Processing fluency theory and the resource matching hypothesis

Processing fluency theory is an acclaimed theory in the field of empirical aesthetics (Forster Citation2020; Reber, Schwarz, and Winkielman Citation2004; Schwarz Citation2018). Processing fluency is the ease of recognizing and understanding the utterance (Reber, Schwarz, and Winkielman Citation2004; Jakesch, Leder, and Forster, Leder, and Ansorge Citation2013). The theory links processing fluency to aesthetic pleasure: ‘The more fluently perceivers can process an object, the more positive their aesthetic response’ (Reber, Schwarz, and Winkielman Citation2004, 365). The reason why high fluency is positively marked is because high fluency is associated with ‘progress toward successful recognition of the stimulus, error-free processing, or the availability of appropriate knowledge structures to interpret the stimulus’ (Reber, Schwarz, and Winkielman Citation2004, 366). This fluency of processing is metacognitive (Schwarz Citation2018; Unkelbach and Greifeneder Citation2013) and is about our ‘feeling of thinking’. We feel that processing goes smoothly and this feels pleasant.

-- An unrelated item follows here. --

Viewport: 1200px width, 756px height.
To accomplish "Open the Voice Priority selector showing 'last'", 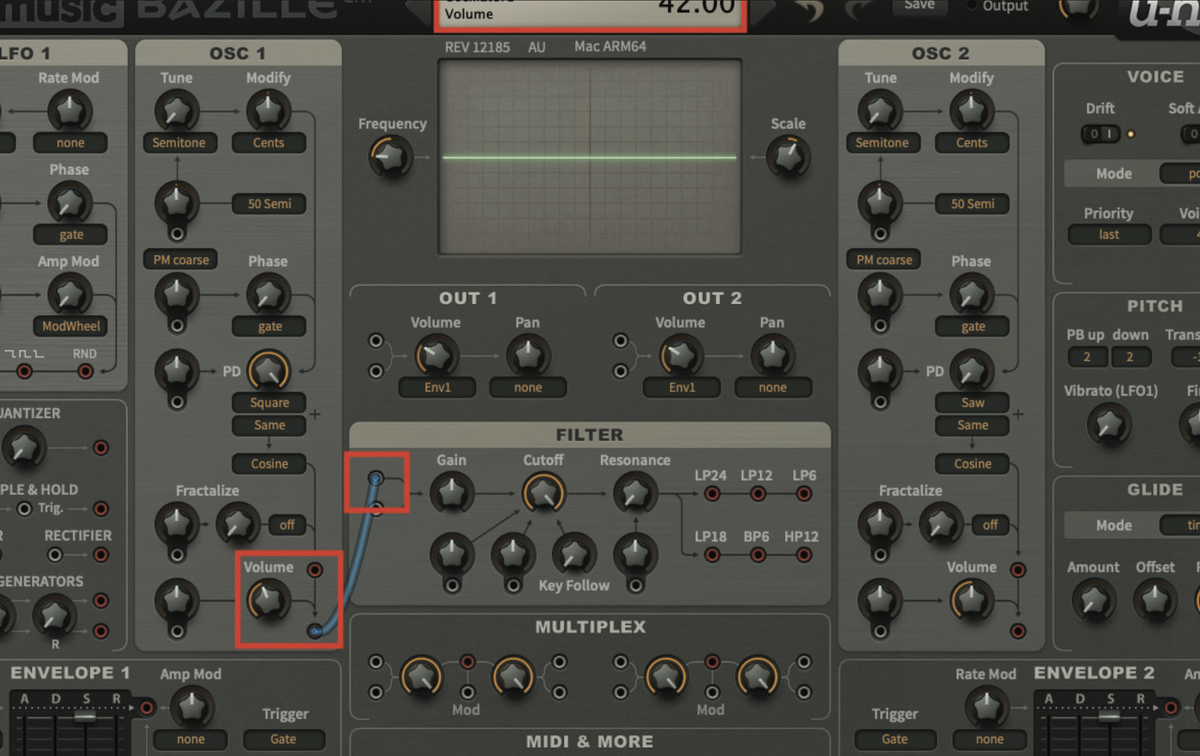I will (1108, 234).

Or in the words of Forster, Leder, and Ansorge (Citation2013): ‘It felt fluent, and I liked it’. Support for processing fluency theory has been found for simple patterns and objects (Reber, Winkielman, and Schwarz Citation1998; Winkielman and Cacioppo Citation2001), photographs depicting natural scenes (Tinio, Leder, and Strasser Citation2011), art (Leder Citation2003; Belke et al. Citation2010), brand logos (Nordhielm Citation2002), and advertisements (Graf and Landwehr Citation2017). For example, Graf and Landwehr (Citation2017) placed products in normal versus abnormal surroundings (e.g, a chair in a living room versus a garden). The easy-to-process ads (e.g. chair in living room) evoked more aesthetic pleasure than the harder-to-process ads (e.g. chair in garden).

A difference between the stimuli in the studies described above and visual metaphors is that the latter can be considered incongruent, in that ‘a literal reading yields an anomaly’ (e.g. toothpaste is not a diamond in a literal sense; Schilperoord Citation2018, 16; Gkiouzepas and Hogg Citation2011; McQuarrie and Mick Citation1999). Visual metaphors may initially yield disfluent processing. They invite the audience to elaborate on the incongruity. According to Graf and Landwehr (Citation2015) and Forster (Citation2020), processing fluency theory in its basic version does not cover the possibility that people may take an active role in processing a stimulus. On top of this, as mentioned, quite some studies found a preference for not the simplest but the moderately complex metaphorical stimuli (resembling an inverted U-curve pattern: Mohanty and Ratneshwar Citation2016; Phillips Citation2000, Ryoo, Jeon, and Sung Citation2020; van Mulken, van Hooft, and Nederstigt Citation2014).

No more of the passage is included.